* Given data:
==========

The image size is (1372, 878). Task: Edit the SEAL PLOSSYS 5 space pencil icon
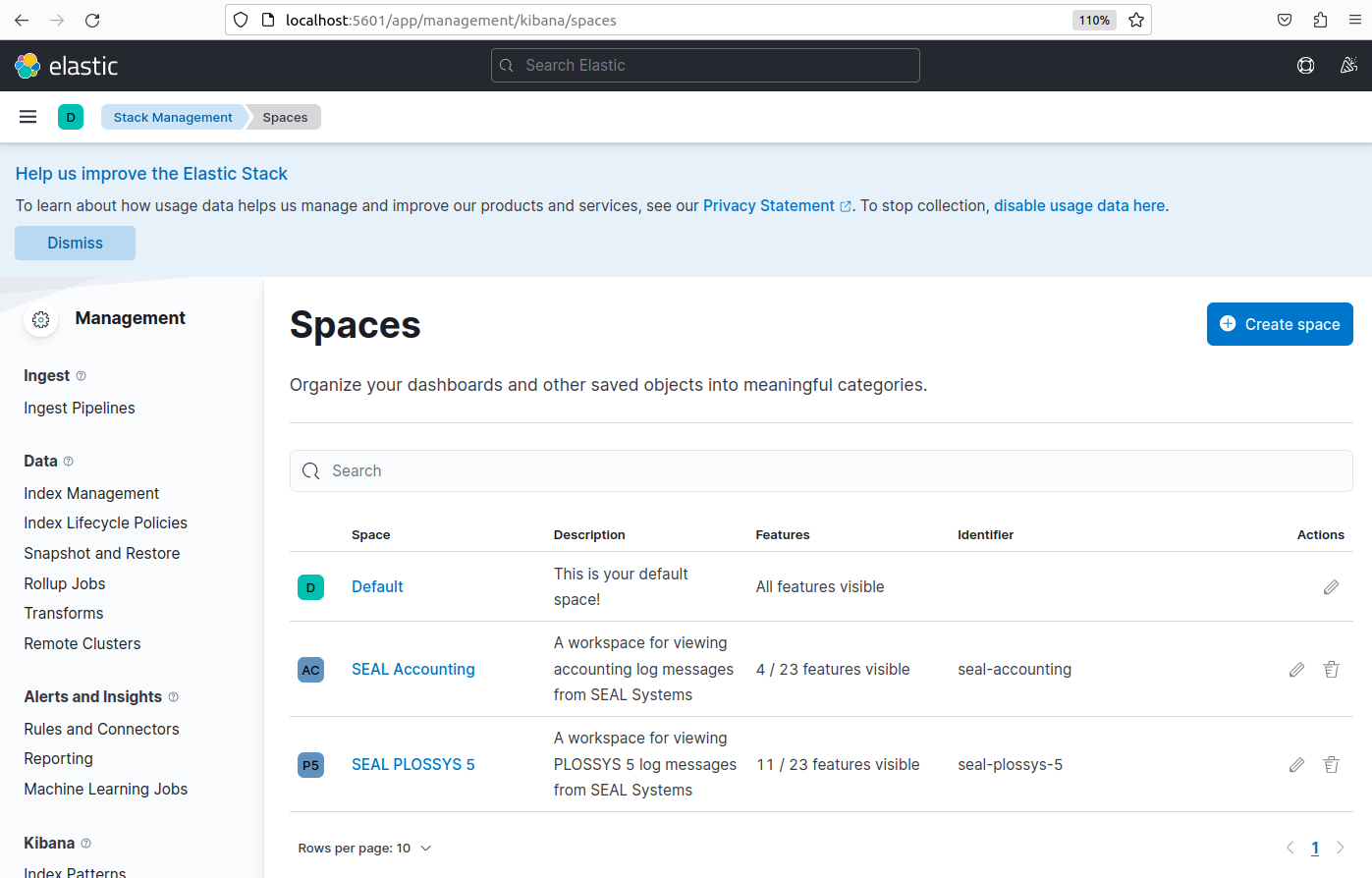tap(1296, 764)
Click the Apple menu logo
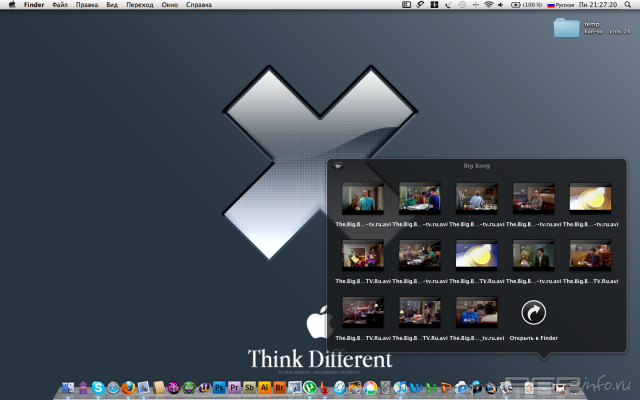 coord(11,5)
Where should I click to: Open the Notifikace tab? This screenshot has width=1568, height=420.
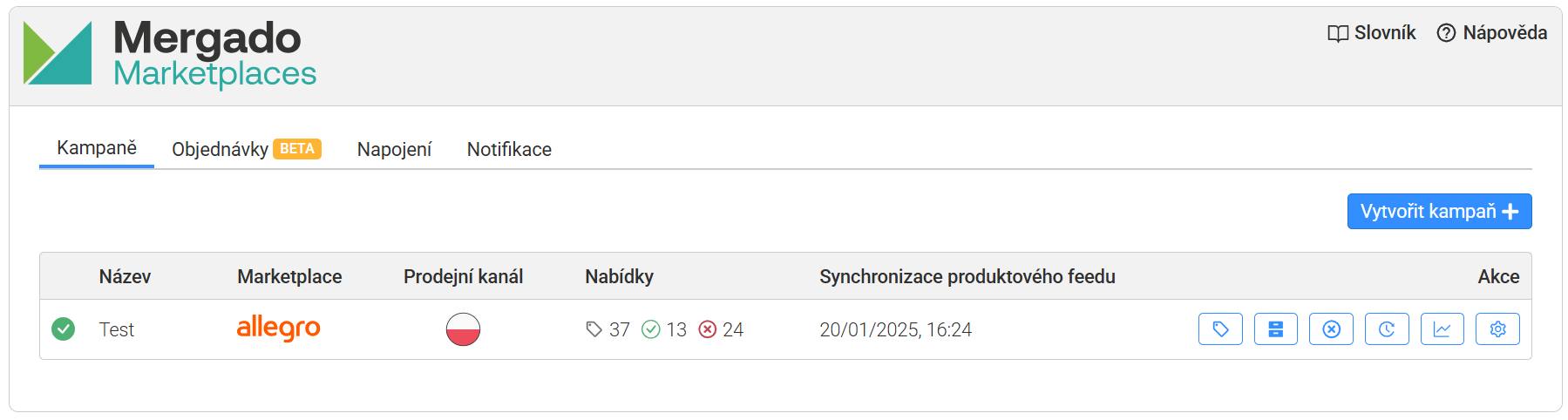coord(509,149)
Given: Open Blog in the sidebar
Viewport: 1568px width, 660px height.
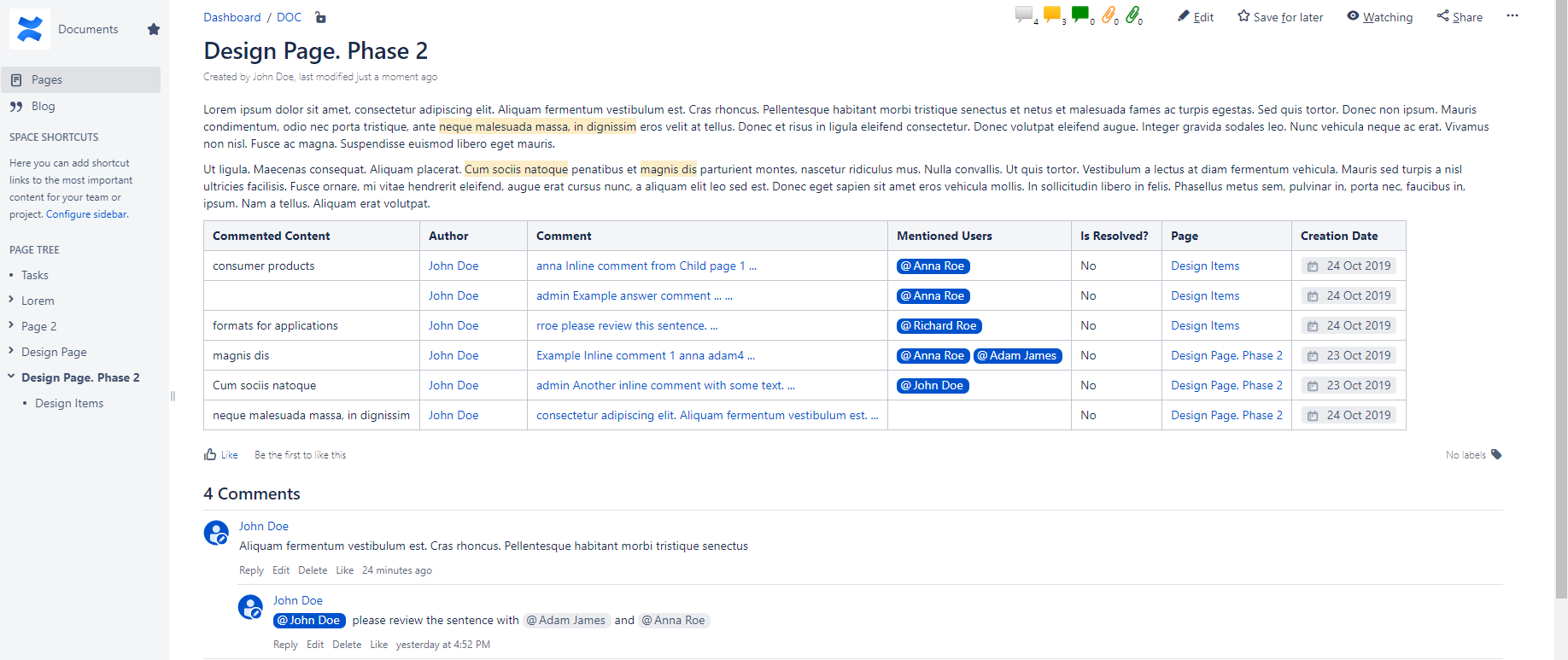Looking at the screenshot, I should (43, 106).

==========

Write the entries out in full and exactly, omitting every picture.

The image size is (1372, 878). Task: Edit the SEAL PLOSSYS 5 space pencil icon
tap(1296, 764)
Click the Apple menu logo
 coord(11,5)
Where should I click to: Open the Notifikace tab? This screenshot has width=1568, height=420.
coord(509,149)
Given: Open Blog in the sidebar
Viewport: 1568px width, 660px height.
Looking at the screenshot, I should (43, 106).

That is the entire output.